On Tish James: Here's what you need to know. If the facts alleged in the complaint are true (which seems very likely), then Tish James committed garden-variety mortgage fraud, which plenty of normal citizens have been prosecuted for and convicted of.
There's no novel theory, no use of a 200-year-old statute that hasn't been charged in who knows how long, no repurposing of an obstruction statute to cover behavior not contemplated. If the complaint is true, she told the banks that she would use the property as a second home, and promptly rented it out to tenants. By lying about her intended use of the property, she got a lower rate from the banks than she would have otherwise.
Now there can be reasons to decline to prosecute a case like this, especially in the case of public officials. For all the talk of how "no one is above the law," in an ideal world, officials from different parties aren't constantly prosecuting each other, because they respect the honor of the other party. For a multifactional republic to work, there has to be some amount of honor that we accord our opponents.

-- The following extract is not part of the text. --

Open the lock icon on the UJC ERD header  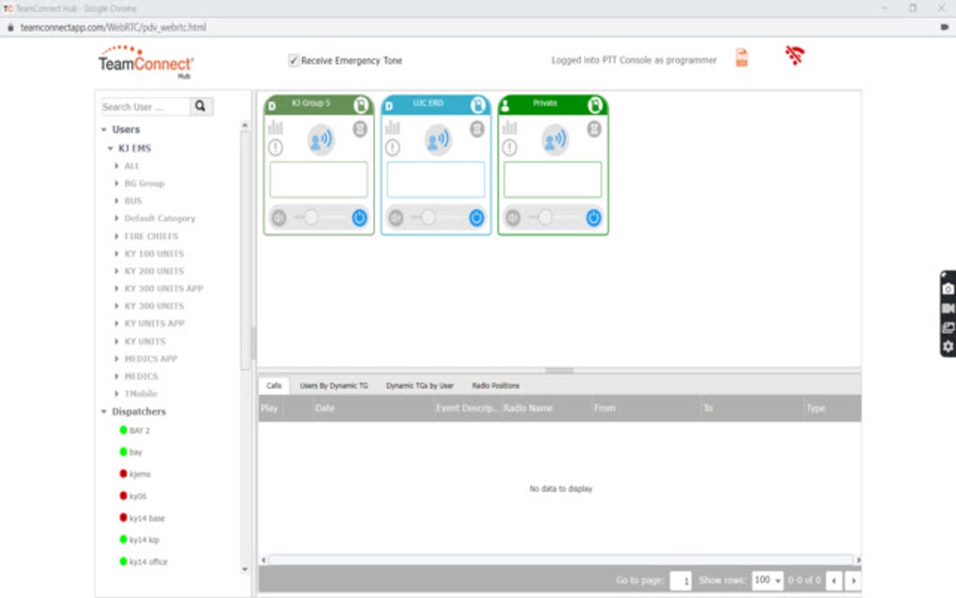[476, 104]
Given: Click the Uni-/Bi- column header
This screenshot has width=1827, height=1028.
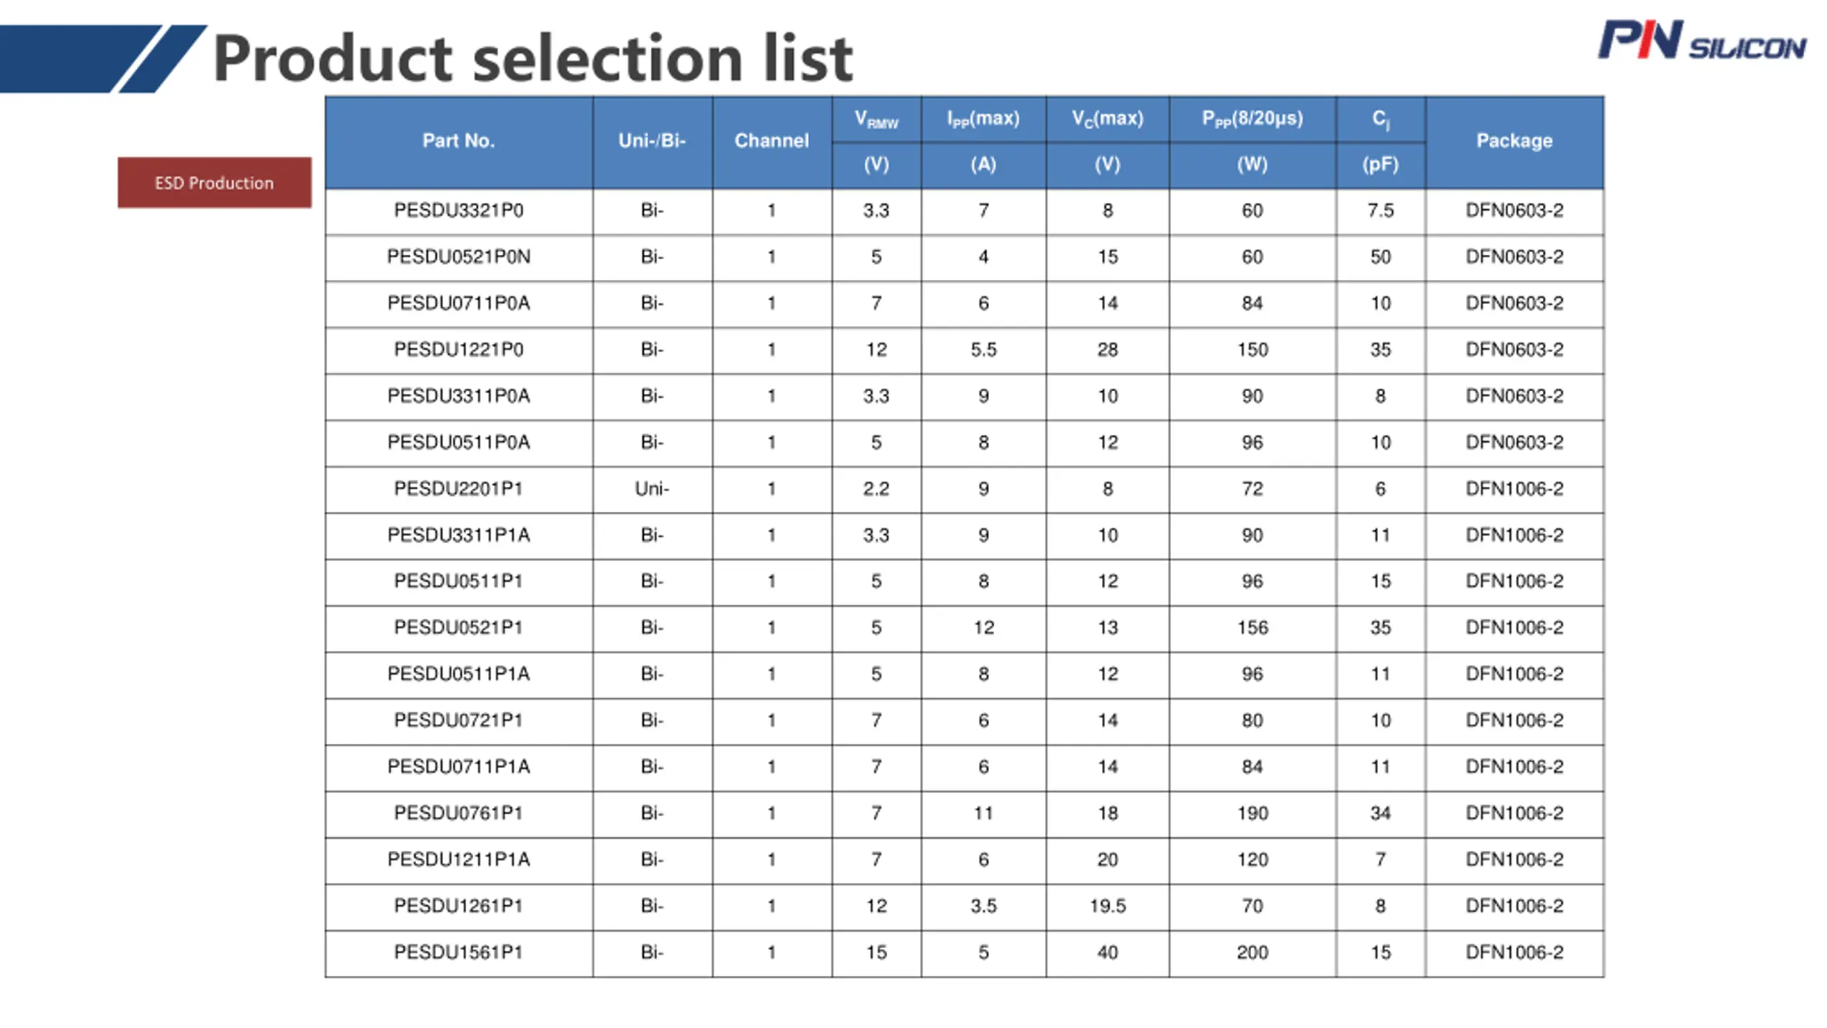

Notice, for example, that in British Prime Minister's Question Time, members of Parliament are referred to as "the right honorable member" or the "honorable leader" or the "right honorable gentleman" if you are referring to a person on the other side of the aisle. And in the United States, when Representatives and Cabinet members are introduced, the honorific "honorable" is often used. Honor matters, honor is important.
But honor goes both ways. It must be reciprocal. And the fundamental fact is that Letitia James dishonored the Republican Party and Donald Trump as aggressively as any public official has in this century. She ran her entire campaign on using the full powers of her office to go after one man. She *promised* to abuse her office. And then she did, bringing a frivolous case that got overturned on appeal for being a ridiculously novel application of the relevant statute - and this was a case that would have bankrupted the Trump Organization.
So if we were painting on a blank canvas, it might make sense to let Letitia James' brazen mortgage fraud go, the same way there was a logic to letting Hillary Clinton's mishandling of classified information go. It would be a way of maintaining the reciprocal honor necessary to prevent politics from being a zero-sum game.
But we are not painting on a blank canvas. And as a result, we must *deter* future Democrat AGs from engaging in the kind of witch hunt that Letitia James did against Donald Trump. That means those AGs have to know that if Republicans win the White House, if they engaged in law fare against us, then we will go through their personal conduct with a fine-toothed comb and prosecute the prosecutable cases.
So yeah, Tish James is getting prosecuted. The case is legitimate. And nobody on the political right should have any time for the carping of the very same Democrats who cheered on the law fare against President Trump and his associates.